Exercise goal: Nothing outside the lines below from the one containing "Select the 查老板 search mode" through the one containing "Given: Activate the ruler measure tool" is to be printed; print those exactly, ends included, and drop the pictures.

Material supplied:
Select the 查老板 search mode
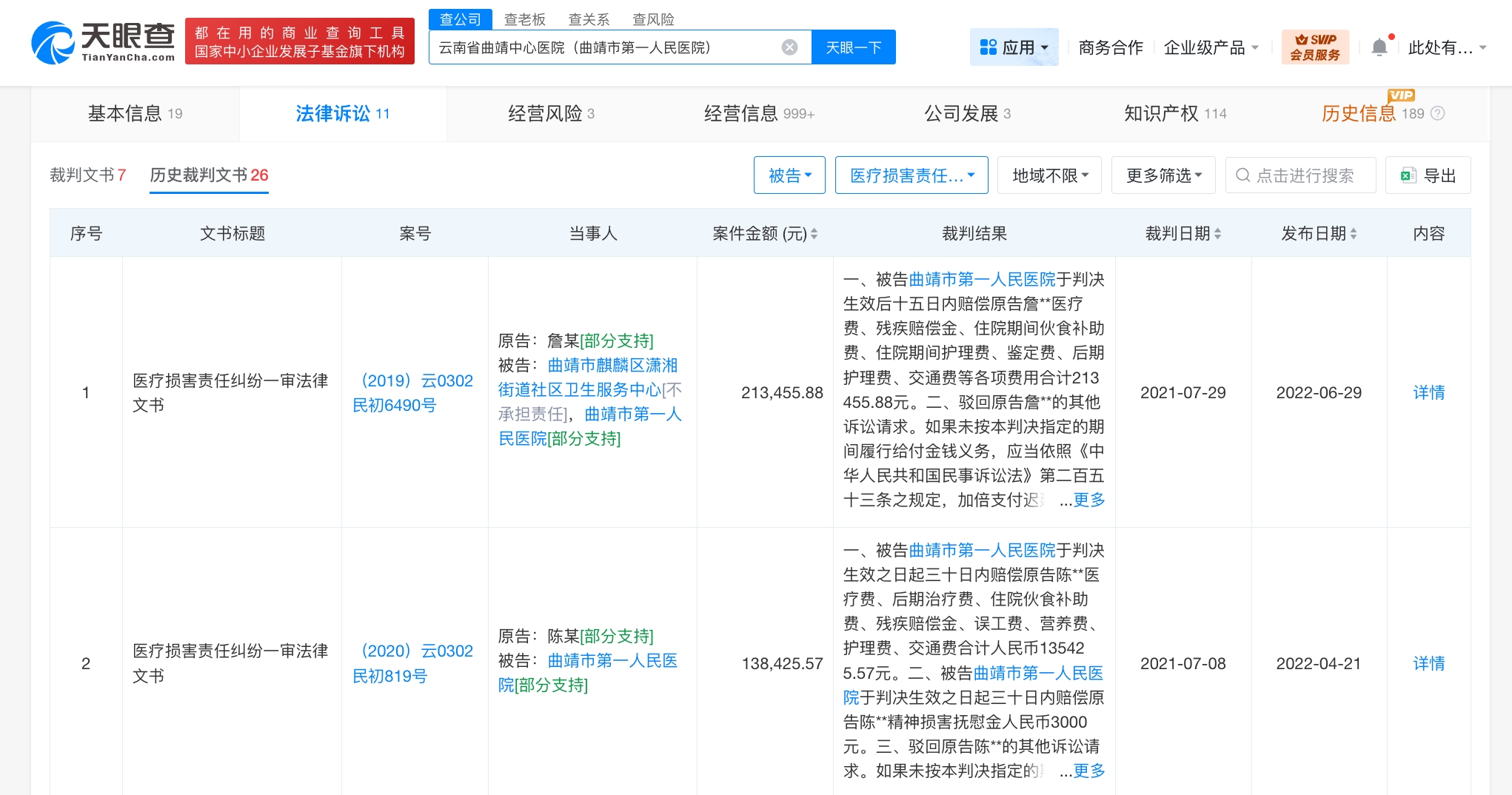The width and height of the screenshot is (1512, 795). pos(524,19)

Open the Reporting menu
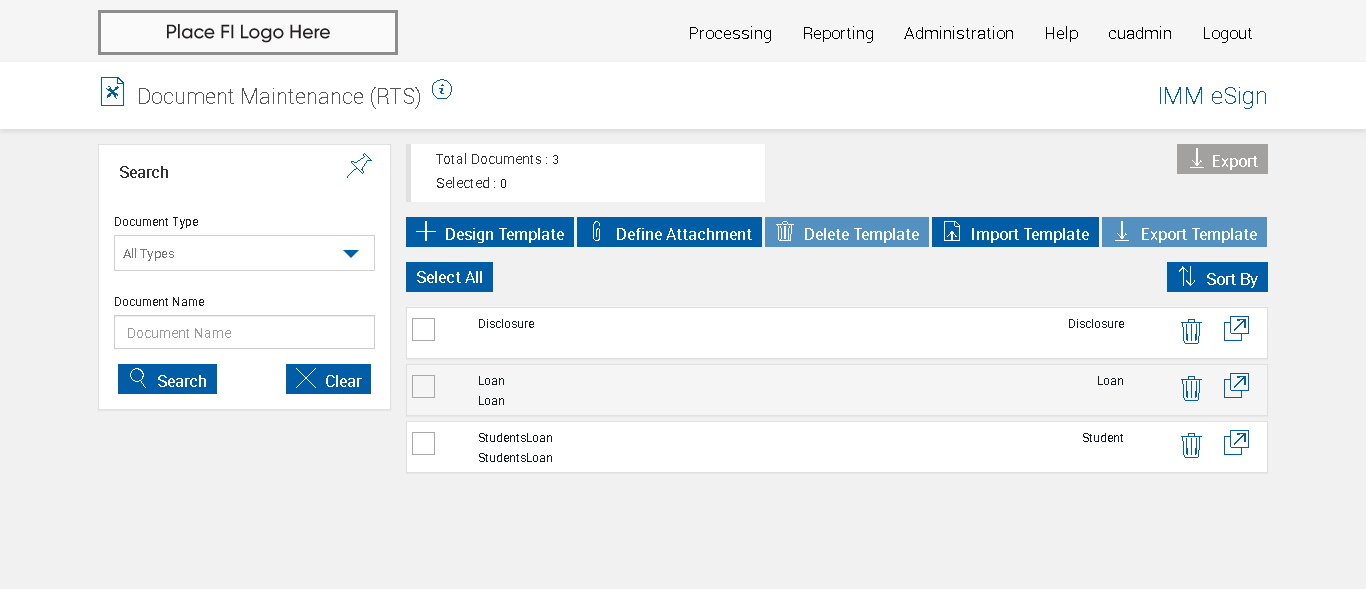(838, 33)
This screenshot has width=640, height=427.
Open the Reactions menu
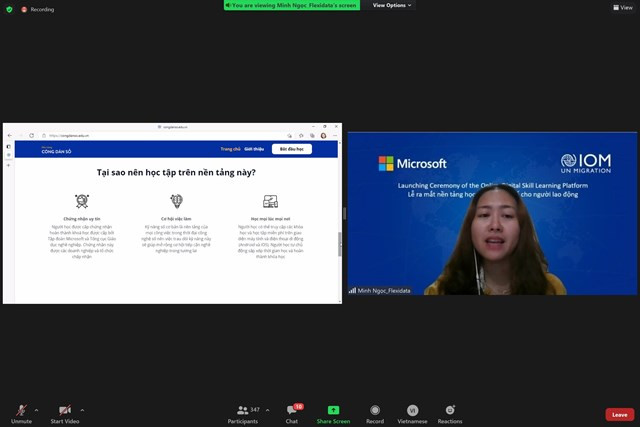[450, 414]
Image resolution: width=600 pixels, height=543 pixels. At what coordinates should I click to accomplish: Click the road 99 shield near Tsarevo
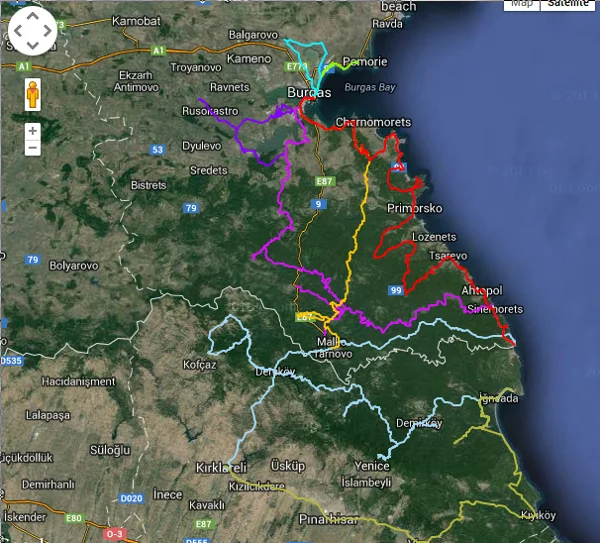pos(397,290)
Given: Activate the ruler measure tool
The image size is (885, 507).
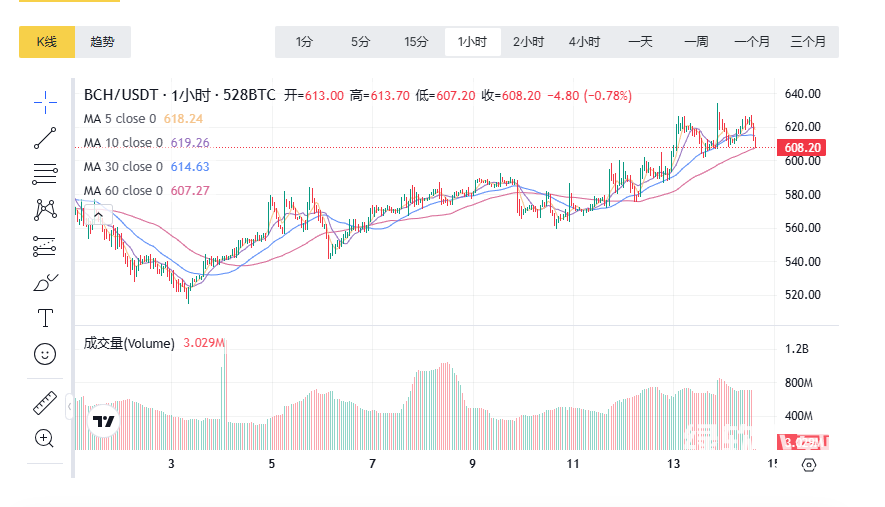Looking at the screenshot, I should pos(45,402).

* * *

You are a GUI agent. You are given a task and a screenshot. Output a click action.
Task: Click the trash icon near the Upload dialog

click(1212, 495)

Exercise response:
Select the 查老板 search mode
The width and height of the screenshot is (1512, 795). pos(524,19)

Open the Reporting menu
(838, 33)
This screenshot has width=640, height=427.
Open the Reactions menu
[450, 414]
Image resolution: width=600 pixels, height=543 pixels. At what coordinates should I click to accomplish: Click the road 99 shield near Tsarevo
pos(397,290)
Given: Activate the ruler measure tool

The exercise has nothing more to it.